The pollen transcriptome was analyzed using Affymetrix Arabidopsis 8K GeneChip arrays harboring probe sets for 7,792 annotated genes (Institute for Genomic Research, 2002). Of these, 992 genes gave positive hybridization signals in pollen. Taking into account that the proportion of genes embedded on the 8K microarray is approximately 28%, we estimate the total number of pollen-expressed genes in Arabidopsis to be over 3,500. According to the criteria given, 39% of pollen-expressed genes were considered pollen specific. Although there were minor differences in the growth conditions of plants used for gametophytic and sporophytic samples, given the wide variety of developmental stages and the timing of sample collection, their comparison with pollen is unlikely to account for much of the variation of gene expression between pollen and sporophytic tissues. Therefore, we estimate the total number of genes preferentially or specifically expressed in Arabidopsis to be more than 1,400. On the contrary, a significantly lower percentage (3% and 14%, respectively) of mRNAs uniquely expressed in epidermal and mesophyll cells was reported (Brandt et al., 2002). This degree of cell-specific expression is likely to be severely overestimated because it does not take into account a number of other cell types that make up the sporophyte.

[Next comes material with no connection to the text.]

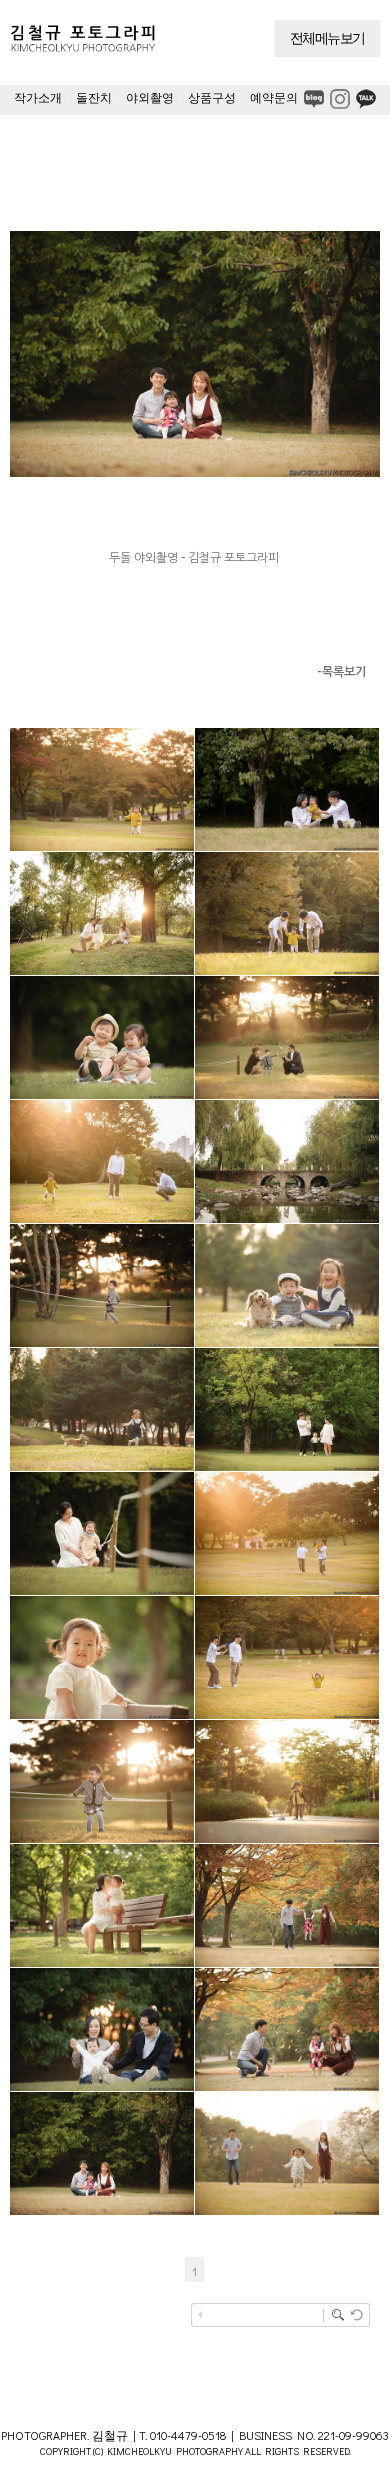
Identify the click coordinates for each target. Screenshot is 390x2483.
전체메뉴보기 (327, 38)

The fact that 1 in 20 Arabidopsis genes is preferentially or specifically active in pollen highlights the evolution and potential importance of transcriptional regulatory mechanisms that operate to specify gametophytic gene expression. Previous functional studies have defined multiple cis-regulatory elements involved in such transcriptional regulation in several species (for review, see Twell, 2002). Microarray data in a single species now provide the opportunity to use bioinformatic approaches to accelerate the identification of conserved regulatory elements that regulate pollen-specific expression.

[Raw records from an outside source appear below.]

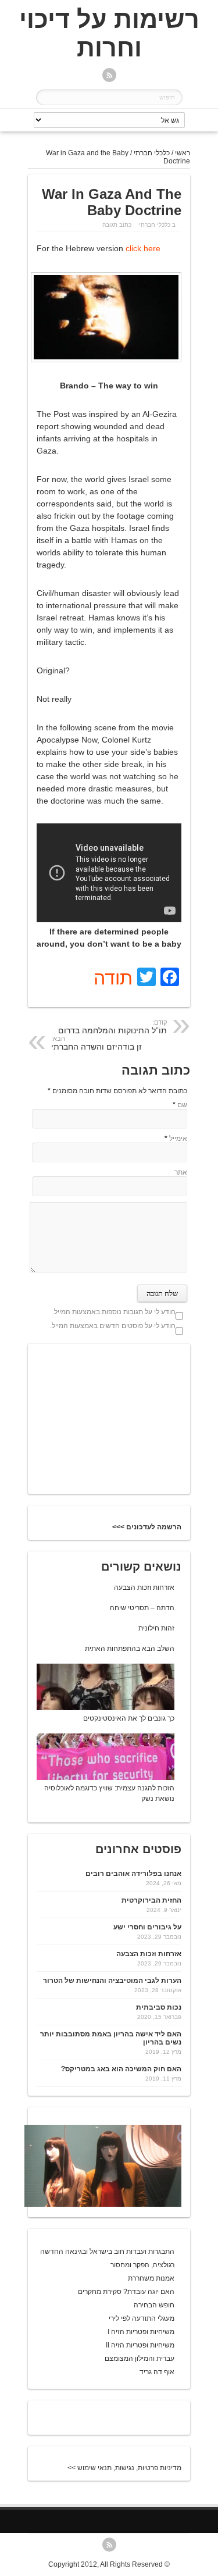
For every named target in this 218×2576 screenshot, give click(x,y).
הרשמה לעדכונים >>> (146, 1527)
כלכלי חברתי (152, 153)
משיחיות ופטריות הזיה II (140, 2345)
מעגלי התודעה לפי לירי (141, 2318)
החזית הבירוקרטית (151, 1900)
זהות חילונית (156, 1628)
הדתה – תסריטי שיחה (142, 1608)
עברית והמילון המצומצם (139, 2358)
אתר (180, 1172)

We propose that 1,400 pollen-specific genes represent an ample pool for selection for pollen fitness at microgametophytic level as suggested by Mulcahy et al. (1996). On the contrary, the observed 61% gametophytic-sporophytic overlap provides the potential to improve the fitness of the sporophytic generation through gametophytic competition and selection. Our results strongly support the extent of gametophytic-sporophytic overlap previously estimated from isozyme and hybridization kinetic studies. There was 72% overlap for isozyme profiles in maize (Sari-Gorla et al., 1986) and 60% in barley (Pedersen et al., 1987) and tomato (Tanksley et al., 1981). Similarly, hybridization kinetic studies in T. paludosa (Willing and Mascarenhas, 1984) and maize (Willing et al., 1988) estimated that 65% of pollen-expressed transcripts were also present in roots. Here, the identity and relative expression levels of 605 genes that show gametophytic-sporophytic overlap are reported.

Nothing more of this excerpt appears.